The baby boom

After the World War II ended, America experienced different events some of which shaped the society. The baby boom had the greatest impact. The baby boom was a population expansion that occurred between the years 1946 and 1964 (Mankiw & Weil, 1989). The event shaped the political and social landscape of America and changed where and how many of the Americans lived. In the 1930s, during the great depression, the population of America dropped to a low of nine million. The pressure from the depression discouraged people from having children. However, after the war, the economy proved to be very strong. This encouraged families to have children and the population increased by 19 million in the 1940s.

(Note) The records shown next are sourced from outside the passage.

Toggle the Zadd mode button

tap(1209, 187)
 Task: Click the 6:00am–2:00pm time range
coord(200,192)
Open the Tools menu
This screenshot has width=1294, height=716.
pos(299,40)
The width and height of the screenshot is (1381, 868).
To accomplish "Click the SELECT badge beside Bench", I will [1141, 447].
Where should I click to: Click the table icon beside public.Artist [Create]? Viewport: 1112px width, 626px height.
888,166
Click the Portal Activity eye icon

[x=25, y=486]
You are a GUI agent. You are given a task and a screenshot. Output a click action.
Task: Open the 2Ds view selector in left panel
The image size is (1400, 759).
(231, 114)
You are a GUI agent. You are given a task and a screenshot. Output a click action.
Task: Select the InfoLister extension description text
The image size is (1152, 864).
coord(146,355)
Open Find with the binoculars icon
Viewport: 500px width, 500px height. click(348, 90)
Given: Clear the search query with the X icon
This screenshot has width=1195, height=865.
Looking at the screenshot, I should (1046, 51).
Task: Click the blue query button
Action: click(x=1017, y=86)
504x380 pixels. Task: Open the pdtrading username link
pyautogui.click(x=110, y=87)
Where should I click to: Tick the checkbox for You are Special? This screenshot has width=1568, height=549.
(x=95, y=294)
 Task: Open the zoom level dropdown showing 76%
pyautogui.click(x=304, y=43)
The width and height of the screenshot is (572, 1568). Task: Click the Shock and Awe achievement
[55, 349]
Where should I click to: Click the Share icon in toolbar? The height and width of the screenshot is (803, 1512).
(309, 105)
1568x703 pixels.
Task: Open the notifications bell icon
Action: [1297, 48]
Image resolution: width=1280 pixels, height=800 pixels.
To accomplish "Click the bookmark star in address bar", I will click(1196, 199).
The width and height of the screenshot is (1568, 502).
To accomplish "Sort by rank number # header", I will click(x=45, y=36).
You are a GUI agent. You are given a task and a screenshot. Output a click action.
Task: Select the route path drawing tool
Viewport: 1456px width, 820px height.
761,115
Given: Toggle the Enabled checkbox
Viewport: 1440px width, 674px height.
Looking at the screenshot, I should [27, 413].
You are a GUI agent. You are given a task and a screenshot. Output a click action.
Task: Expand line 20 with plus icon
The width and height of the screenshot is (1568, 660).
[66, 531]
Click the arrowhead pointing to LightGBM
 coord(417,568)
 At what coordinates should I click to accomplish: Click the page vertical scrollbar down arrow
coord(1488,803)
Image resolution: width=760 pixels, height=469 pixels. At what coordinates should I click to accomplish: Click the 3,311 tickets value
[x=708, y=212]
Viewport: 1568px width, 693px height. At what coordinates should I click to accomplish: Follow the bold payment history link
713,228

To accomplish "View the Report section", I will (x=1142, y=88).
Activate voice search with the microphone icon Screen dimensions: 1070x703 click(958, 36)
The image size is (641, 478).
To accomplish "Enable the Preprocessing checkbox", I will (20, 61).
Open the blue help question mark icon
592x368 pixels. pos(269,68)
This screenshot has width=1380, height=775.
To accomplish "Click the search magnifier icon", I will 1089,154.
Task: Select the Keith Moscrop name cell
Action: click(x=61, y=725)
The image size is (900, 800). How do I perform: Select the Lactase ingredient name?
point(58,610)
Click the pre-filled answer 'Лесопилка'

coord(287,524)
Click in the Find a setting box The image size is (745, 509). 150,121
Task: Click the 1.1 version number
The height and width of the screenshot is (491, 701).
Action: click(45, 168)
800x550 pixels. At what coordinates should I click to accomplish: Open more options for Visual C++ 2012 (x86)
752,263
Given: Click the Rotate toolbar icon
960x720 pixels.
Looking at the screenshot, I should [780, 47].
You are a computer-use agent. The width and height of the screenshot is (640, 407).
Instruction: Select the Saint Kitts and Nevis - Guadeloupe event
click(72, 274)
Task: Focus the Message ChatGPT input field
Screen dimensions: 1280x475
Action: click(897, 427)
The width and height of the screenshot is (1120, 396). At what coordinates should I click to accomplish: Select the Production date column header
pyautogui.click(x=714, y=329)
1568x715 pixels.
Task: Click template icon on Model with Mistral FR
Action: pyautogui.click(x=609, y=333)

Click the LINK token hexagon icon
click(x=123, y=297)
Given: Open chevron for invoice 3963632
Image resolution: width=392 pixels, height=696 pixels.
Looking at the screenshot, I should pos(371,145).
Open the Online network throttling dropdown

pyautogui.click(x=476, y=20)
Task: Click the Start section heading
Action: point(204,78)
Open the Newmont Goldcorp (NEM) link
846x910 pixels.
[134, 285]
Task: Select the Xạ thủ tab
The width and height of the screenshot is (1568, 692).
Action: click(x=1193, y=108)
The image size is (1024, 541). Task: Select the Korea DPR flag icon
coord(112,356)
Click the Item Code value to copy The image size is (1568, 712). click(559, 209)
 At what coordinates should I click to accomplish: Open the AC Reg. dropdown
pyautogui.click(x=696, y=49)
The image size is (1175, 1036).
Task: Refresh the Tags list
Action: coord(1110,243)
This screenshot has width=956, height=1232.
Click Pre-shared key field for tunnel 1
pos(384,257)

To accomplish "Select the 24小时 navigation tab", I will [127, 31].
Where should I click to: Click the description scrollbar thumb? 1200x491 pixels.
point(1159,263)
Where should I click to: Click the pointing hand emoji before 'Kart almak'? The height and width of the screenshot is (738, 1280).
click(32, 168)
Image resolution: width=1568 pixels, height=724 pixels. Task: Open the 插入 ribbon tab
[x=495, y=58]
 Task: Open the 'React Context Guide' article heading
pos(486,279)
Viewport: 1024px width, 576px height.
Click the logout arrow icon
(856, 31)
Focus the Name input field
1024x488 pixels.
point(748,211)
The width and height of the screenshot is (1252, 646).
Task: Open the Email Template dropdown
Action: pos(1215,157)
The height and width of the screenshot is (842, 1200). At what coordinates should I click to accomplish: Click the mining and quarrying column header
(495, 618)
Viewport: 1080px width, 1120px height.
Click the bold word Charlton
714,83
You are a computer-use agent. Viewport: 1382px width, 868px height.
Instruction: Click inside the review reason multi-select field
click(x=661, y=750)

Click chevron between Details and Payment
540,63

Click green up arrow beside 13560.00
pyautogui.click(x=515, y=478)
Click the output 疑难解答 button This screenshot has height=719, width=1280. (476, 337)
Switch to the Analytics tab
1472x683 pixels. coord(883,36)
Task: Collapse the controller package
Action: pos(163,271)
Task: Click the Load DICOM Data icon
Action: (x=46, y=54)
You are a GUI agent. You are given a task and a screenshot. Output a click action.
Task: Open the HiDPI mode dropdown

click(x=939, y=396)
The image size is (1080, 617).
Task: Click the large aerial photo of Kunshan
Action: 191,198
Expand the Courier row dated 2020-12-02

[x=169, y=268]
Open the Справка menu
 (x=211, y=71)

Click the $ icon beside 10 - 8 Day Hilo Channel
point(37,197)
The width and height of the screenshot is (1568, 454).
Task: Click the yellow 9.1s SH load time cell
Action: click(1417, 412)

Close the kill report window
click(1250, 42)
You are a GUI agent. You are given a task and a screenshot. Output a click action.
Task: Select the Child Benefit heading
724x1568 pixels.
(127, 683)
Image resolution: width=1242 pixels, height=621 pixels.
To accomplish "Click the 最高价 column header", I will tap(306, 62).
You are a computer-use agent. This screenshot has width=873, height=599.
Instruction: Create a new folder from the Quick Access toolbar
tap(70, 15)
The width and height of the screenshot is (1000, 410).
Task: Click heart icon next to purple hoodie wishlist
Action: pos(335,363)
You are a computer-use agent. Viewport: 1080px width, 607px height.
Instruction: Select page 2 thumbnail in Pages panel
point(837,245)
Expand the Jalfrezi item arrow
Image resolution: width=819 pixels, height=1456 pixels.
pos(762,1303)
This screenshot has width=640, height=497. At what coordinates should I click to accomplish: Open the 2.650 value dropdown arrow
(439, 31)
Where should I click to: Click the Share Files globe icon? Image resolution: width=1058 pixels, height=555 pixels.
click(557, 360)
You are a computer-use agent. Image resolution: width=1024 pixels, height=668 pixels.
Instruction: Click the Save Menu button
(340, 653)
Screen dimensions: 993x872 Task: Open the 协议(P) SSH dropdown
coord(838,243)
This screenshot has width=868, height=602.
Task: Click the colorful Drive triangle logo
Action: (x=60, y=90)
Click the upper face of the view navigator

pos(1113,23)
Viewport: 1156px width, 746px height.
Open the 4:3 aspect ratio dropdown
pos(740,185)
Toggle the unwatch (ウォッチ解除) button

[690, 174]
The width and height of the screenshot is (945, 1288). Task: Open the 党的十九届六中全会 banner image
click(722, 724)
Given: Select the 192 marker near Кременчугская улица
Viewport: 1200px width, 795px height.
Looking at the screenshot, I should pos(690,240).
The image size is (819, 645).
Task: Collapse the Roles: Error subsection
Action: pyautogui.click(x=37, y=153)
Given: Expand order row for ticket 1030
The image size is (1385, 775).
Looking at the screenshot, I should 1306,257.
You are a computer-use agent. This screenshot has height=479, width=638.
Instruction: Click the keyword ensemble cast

The dramatic increase in the population can be accredited to several factors.  Many Americans feared the Post war depression. However, earlier legislation ensured that there was a smooth transition from the wartime economy to a peaceful economy. A good example is the Servicemen’s Readjustment Act, known as the GI Bill of Rights which was signed to law in 1944. This particular act allocated 13 million dollars to helping the soldiers who were engaged in the war with vocational training,  unemployment insurance, paying for higher education, medical treatment, and loans for building new houses (Mankiw & Weil, 1989).

The baby boom was felt by all sectors in the economy. For example, the manufacturers of baby food reaped great profits due to the high demand. The baby boom also spurred the expansion of the suburban. As the population increased, cities and urban areas became crowded and people escaped to suburban areas.



Mankiw, N. Gregory, and David N. Weil. “The baby boom, the baby bust, and the housing market.” Regional science and urban economics 19, no. 2 (1989): 235-258.